» **Written instruction**: Carry on the forum thread "Algarve/Portugal," about getting detailing products in Portugal, with the next reply after Tuddie's last post.

» **Text shown**:

* * * * *

# Algarve/Portugal



## Tuddie

Anyone on here from this area / country? Where do you get your products from, any meets etc?


----------



## Tuddie

No one at all ??


----------



## In2detailing

Tuddie said:


> Anyone on here from this area / country? Where do you get your products from, any meets etc?


If you can't find anyone local then most online retailers will ship to Portugal for not too much money which gives you access to all the brands in the UK.

Imran 
:driver:


----------



## Titanium Htail

http://www.detailstore.pt/loja/

John Tht.


----------



## Tuddie

In2detailing said:


> If you can't find anyone local then most online retailers will ship to Portugal for not too much money which gives you access to all the brands in the UK.
> 
> Imran
> :driver:


Cheers buddy but I live in a small remote village, its a nightmare to get stuff delivered here as the house is so hard to find.

* * * * *

» **Data segment**:
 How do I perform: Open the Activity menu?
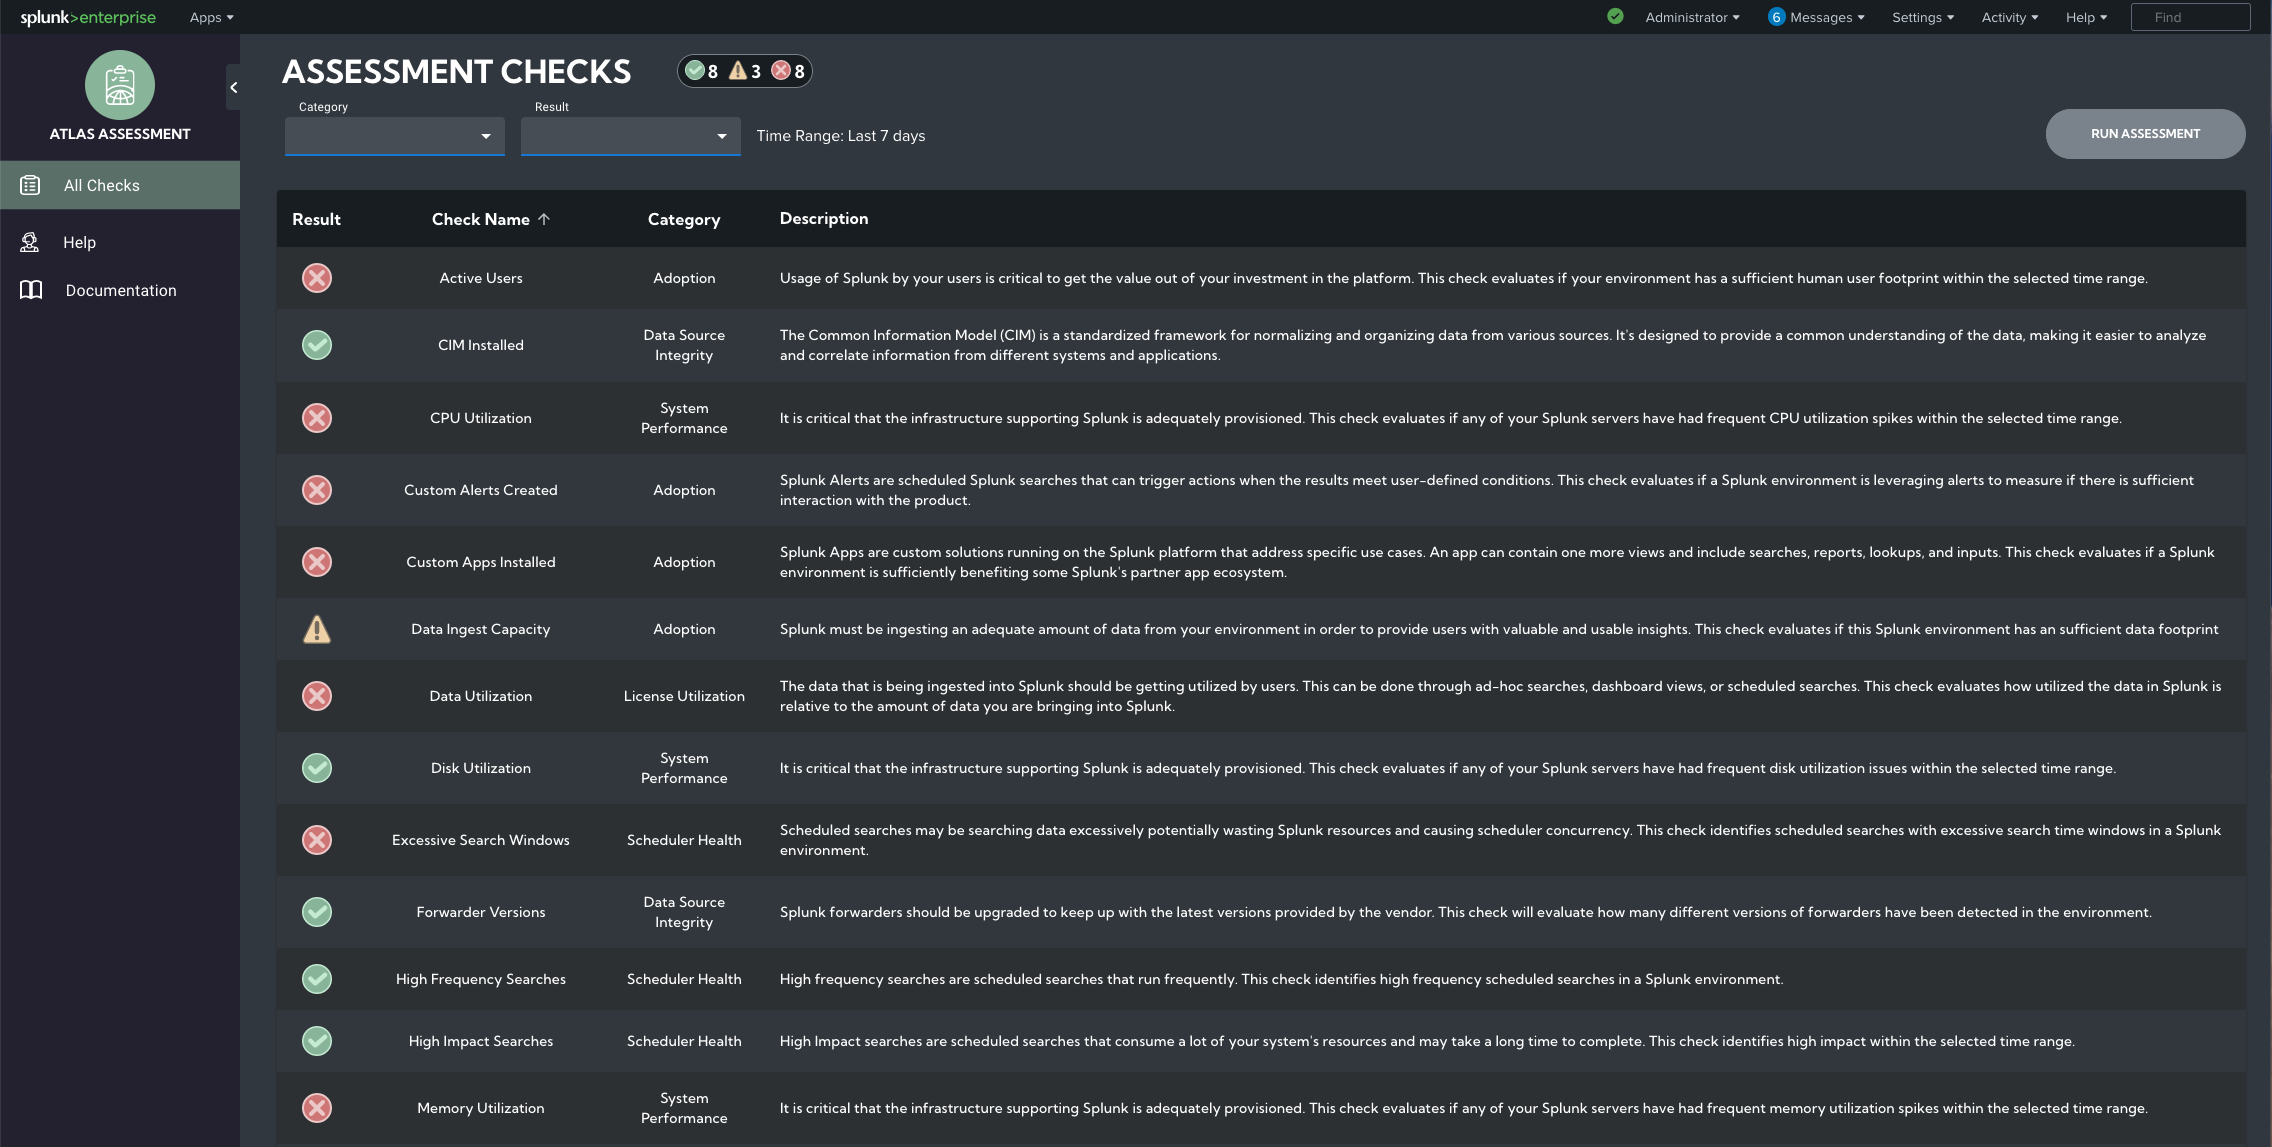(2007, 17)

* * * * *

» **Exercise response**:
----------



## dchapman88

Completely unrelated so sorry OP
But I'm holidaying in the Algarve next year 
Can't blooming wait. 

Anyway back on topic I'm sure lots of the DW sponsers will deliver to Europe, so you should be able to get some great products
Maybe if you find some products your interested in, drop the seller a message first and see what their individual delivery is like.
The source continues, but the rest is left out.